**Assigned task:**
Select, from the material below, each line with "field" in it.

'''

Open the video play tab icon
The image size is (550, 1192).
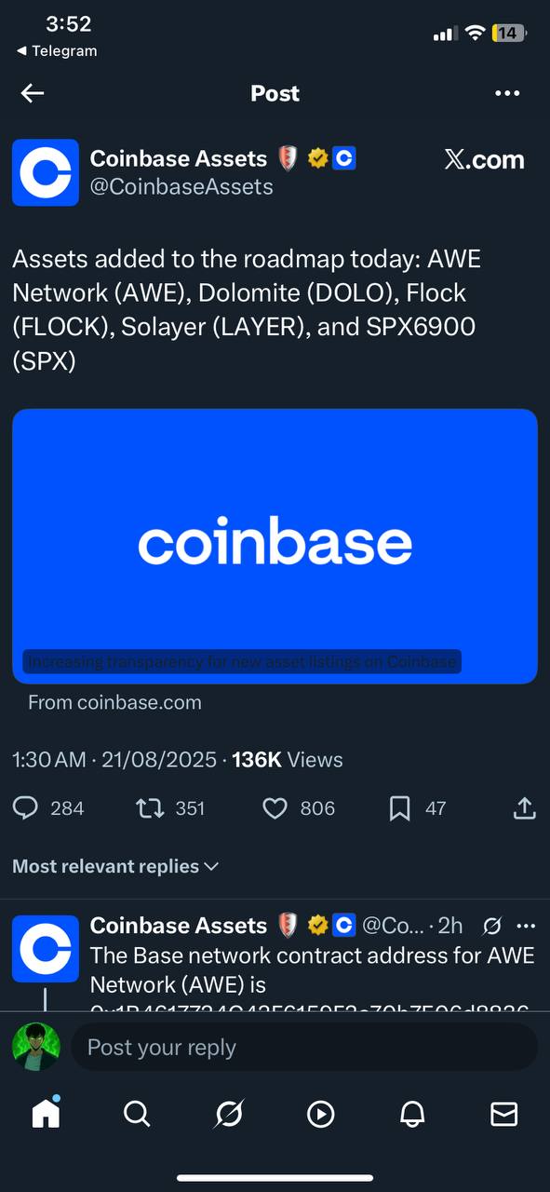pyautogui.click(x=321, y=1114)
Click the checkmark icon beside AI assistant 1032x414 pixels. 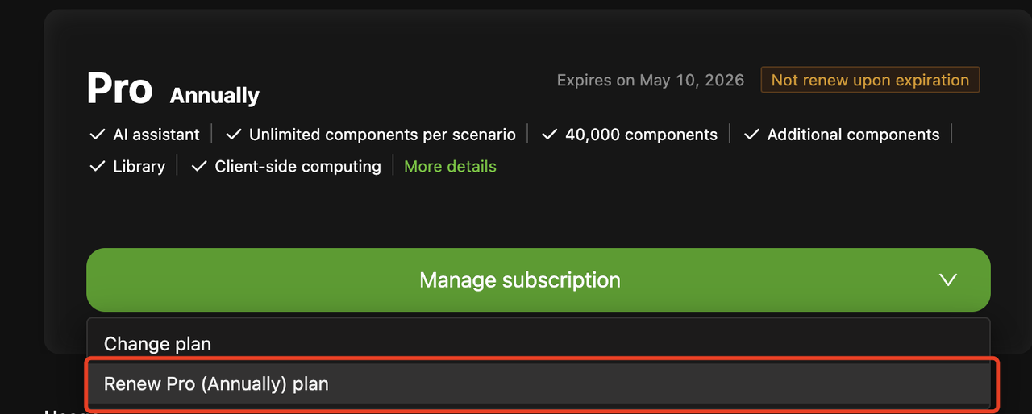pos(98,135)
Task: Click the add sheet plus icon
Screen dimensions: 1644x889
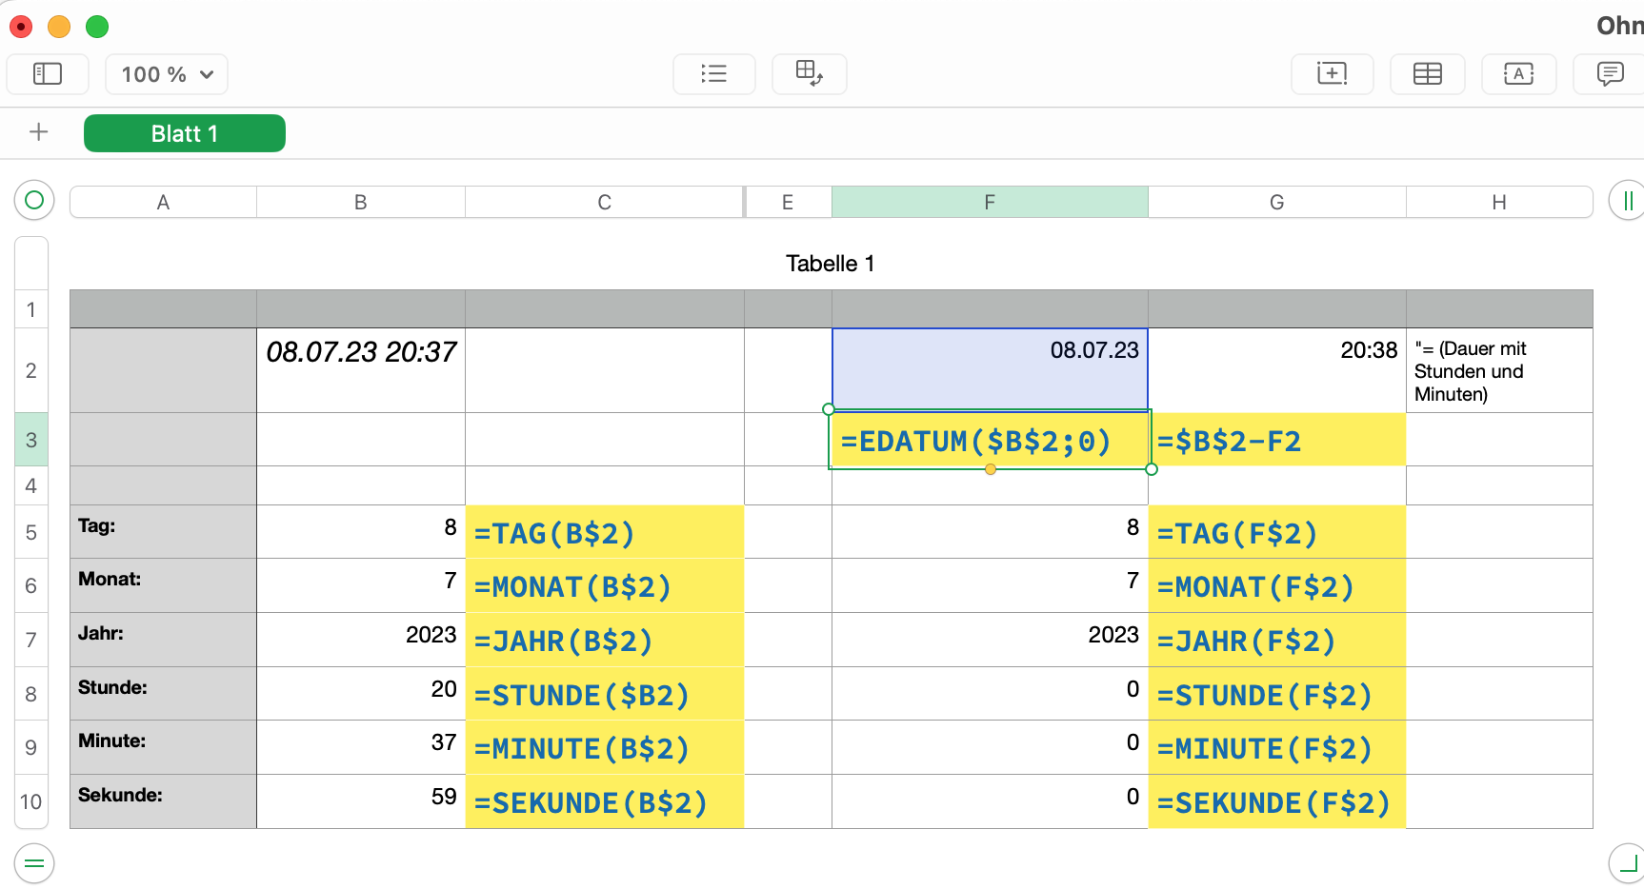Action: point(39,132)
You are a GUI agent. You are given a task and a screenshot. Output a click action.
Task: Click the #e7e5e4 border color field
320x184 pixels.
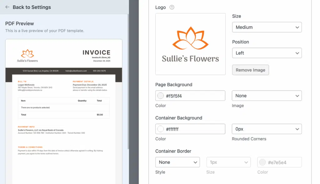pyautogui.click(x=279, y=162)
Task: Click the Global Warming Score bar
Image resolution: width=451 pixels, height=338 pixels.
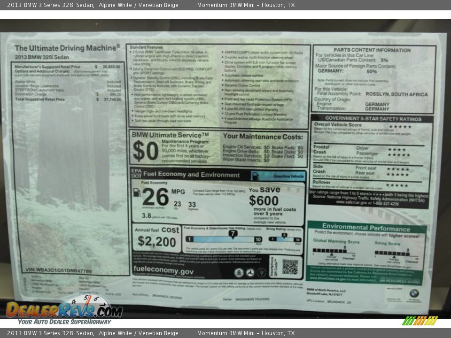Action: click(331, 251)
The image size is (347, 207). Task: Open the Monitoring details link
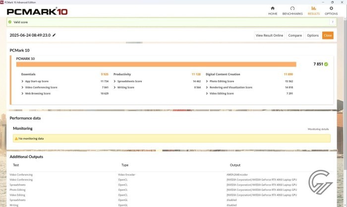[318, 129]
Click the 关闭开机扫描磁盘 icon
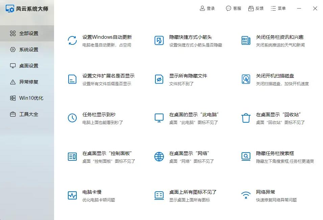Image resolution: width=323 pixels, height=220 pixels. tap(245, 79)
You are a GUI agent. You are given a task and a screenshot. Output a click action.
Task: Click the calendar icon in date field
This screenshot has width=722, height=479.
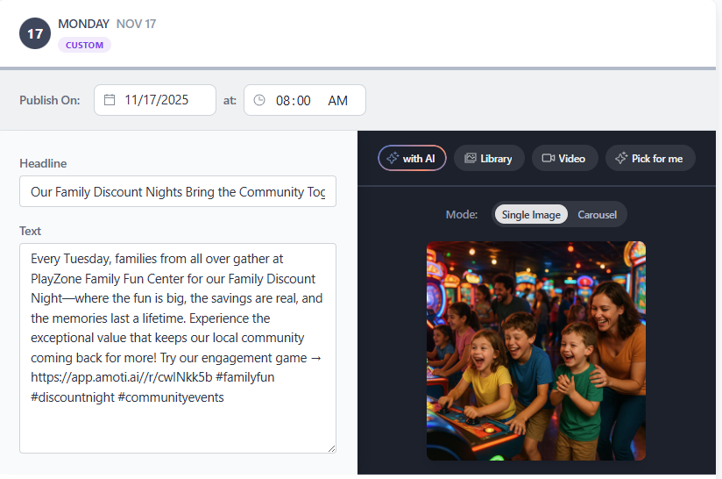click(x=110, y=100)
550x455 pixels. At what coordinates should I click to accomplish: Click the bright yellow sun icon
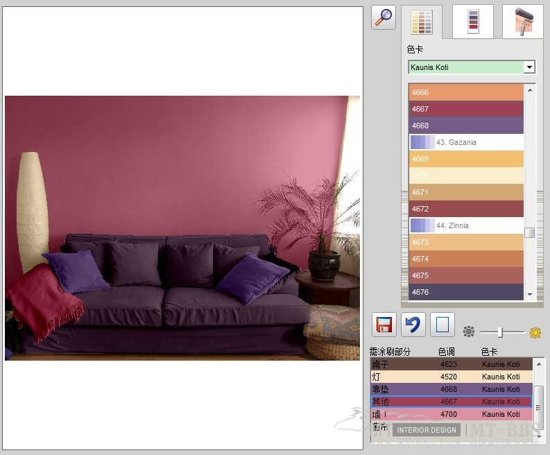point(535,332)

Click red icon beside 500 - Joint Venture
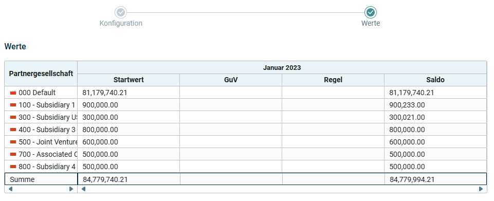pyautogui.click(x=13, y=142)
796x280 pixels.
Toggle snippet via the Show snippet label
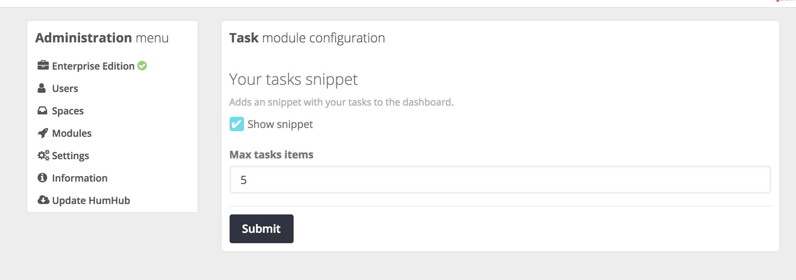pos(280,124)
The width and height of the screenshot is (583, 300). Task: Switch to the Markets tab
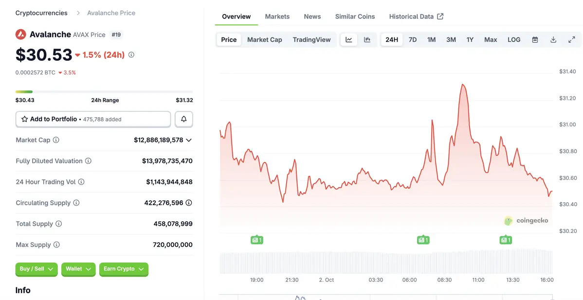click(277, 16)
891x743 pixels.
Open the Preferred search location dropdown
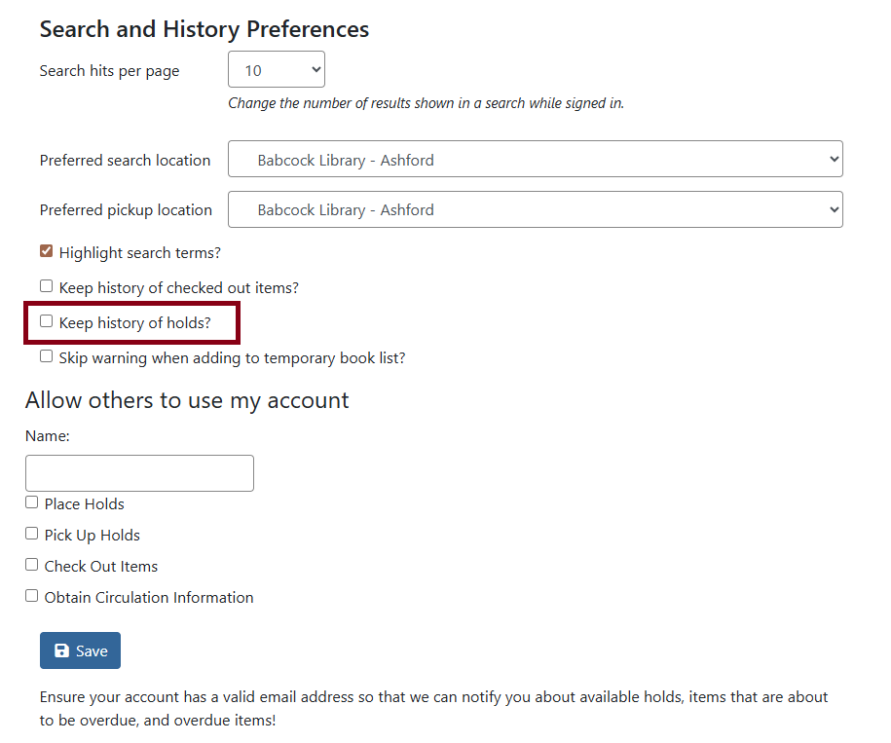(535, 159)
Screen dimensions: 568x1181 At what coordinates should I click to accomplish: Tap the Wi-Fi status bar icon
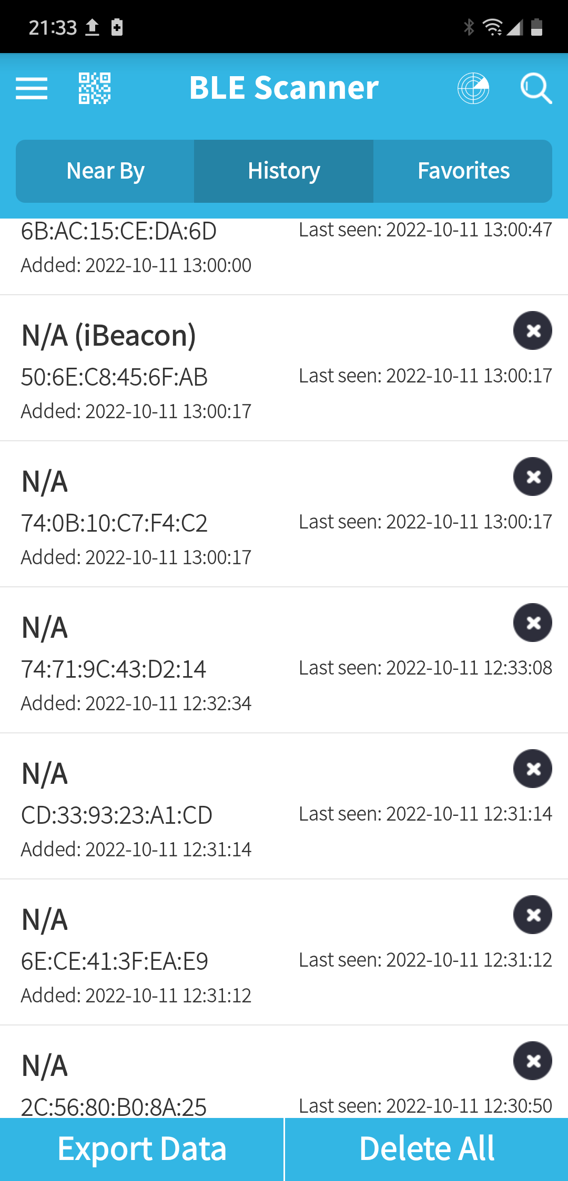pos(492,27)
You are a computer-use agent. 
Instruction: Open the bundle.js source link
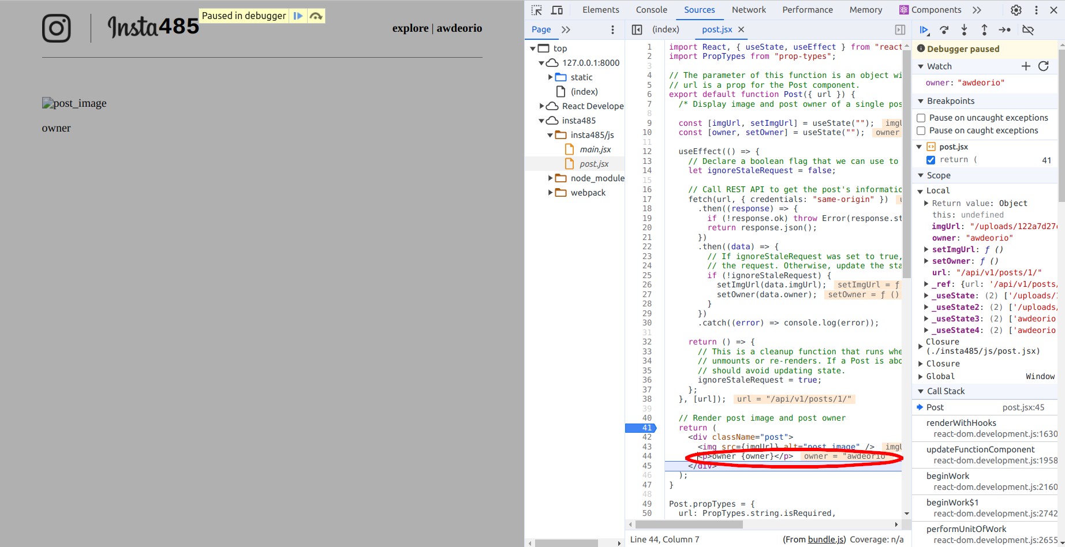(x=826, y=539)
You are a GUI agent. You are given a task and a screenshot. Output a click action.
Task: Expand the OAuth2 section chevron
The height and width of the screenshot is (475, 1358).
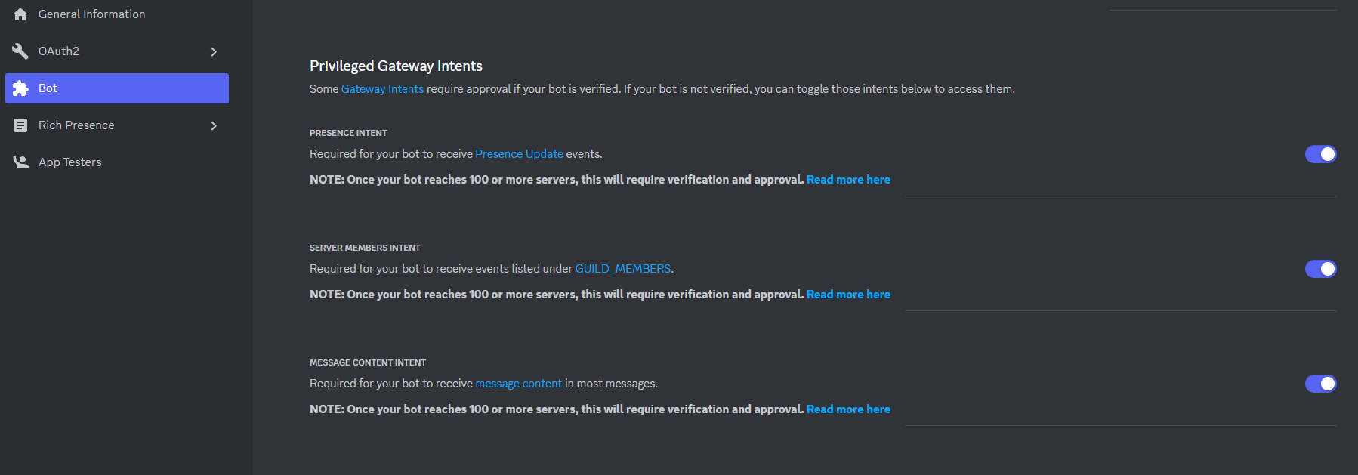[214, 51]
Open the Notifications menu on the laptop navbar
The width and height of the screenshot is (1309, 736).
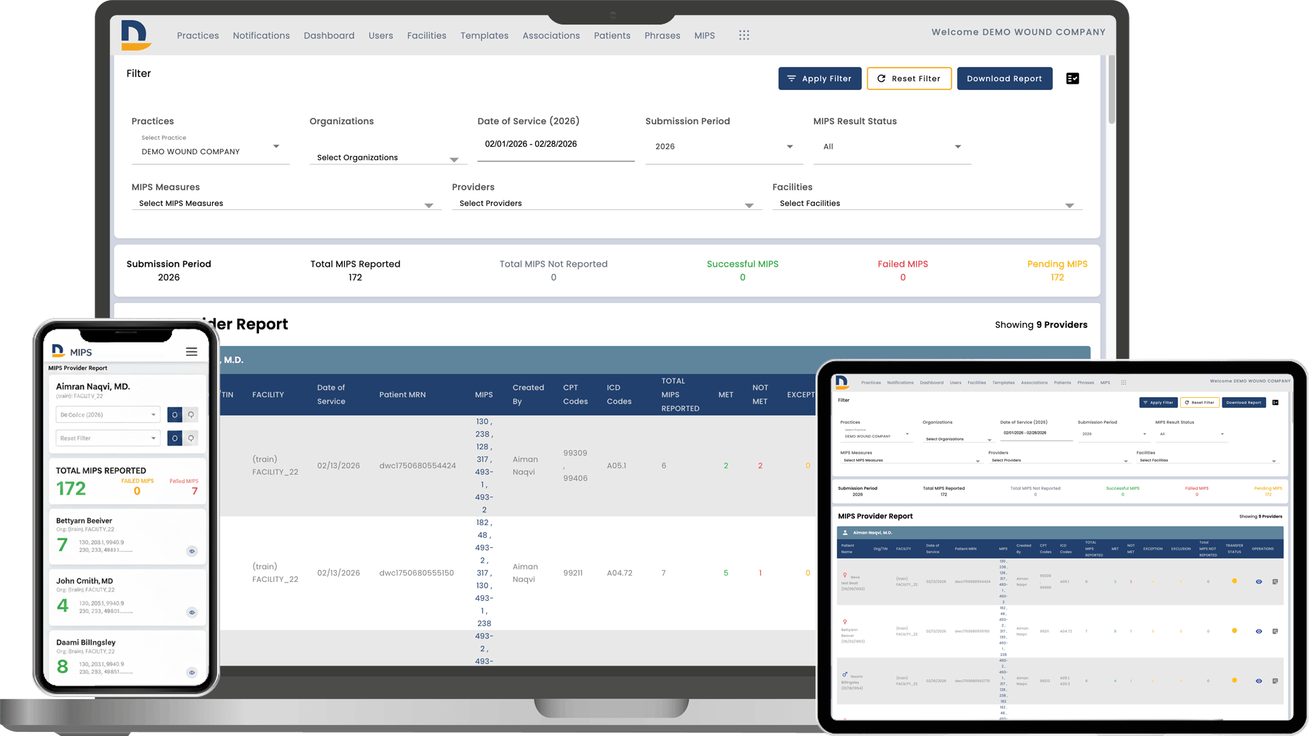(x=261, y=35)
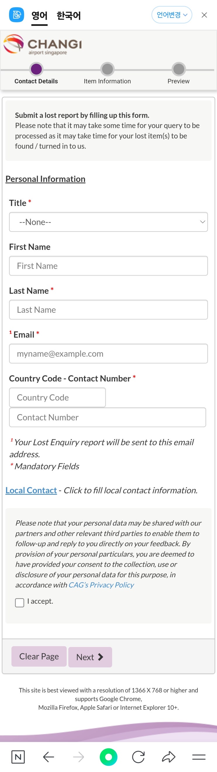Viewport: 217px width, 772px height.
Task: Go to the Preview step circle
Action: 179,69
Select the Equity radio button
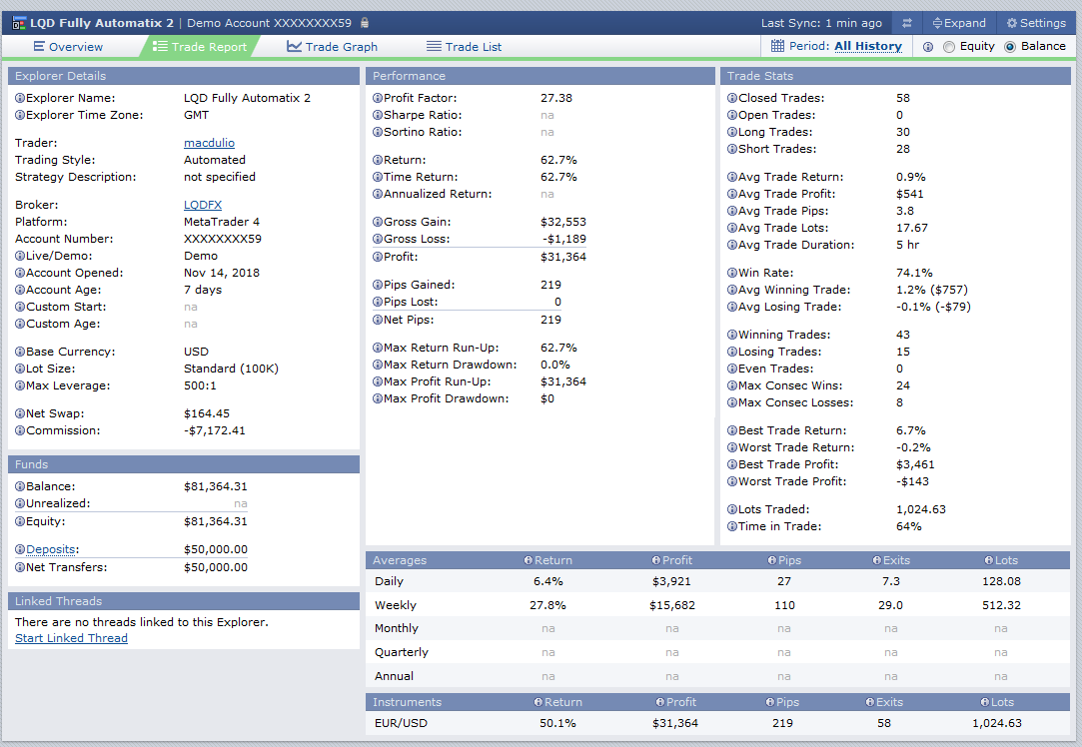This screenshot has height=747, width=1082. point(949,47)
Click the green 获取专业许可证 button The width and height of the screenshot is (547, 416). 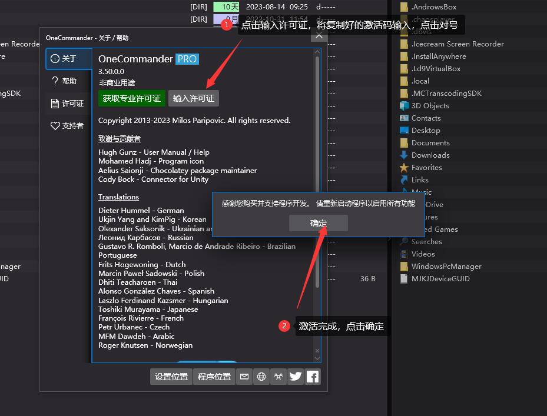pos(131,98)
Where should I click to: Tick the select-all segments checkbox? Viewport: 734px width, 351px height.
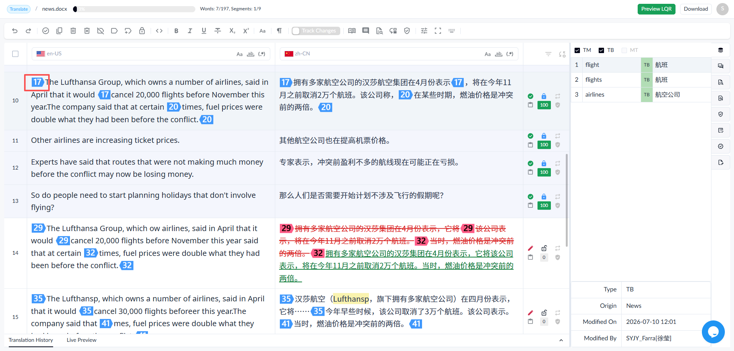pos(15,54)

'''

**Problem solution:**
Task: Click the #e7e5e4 border color field
Task: Click the calendar icon in date field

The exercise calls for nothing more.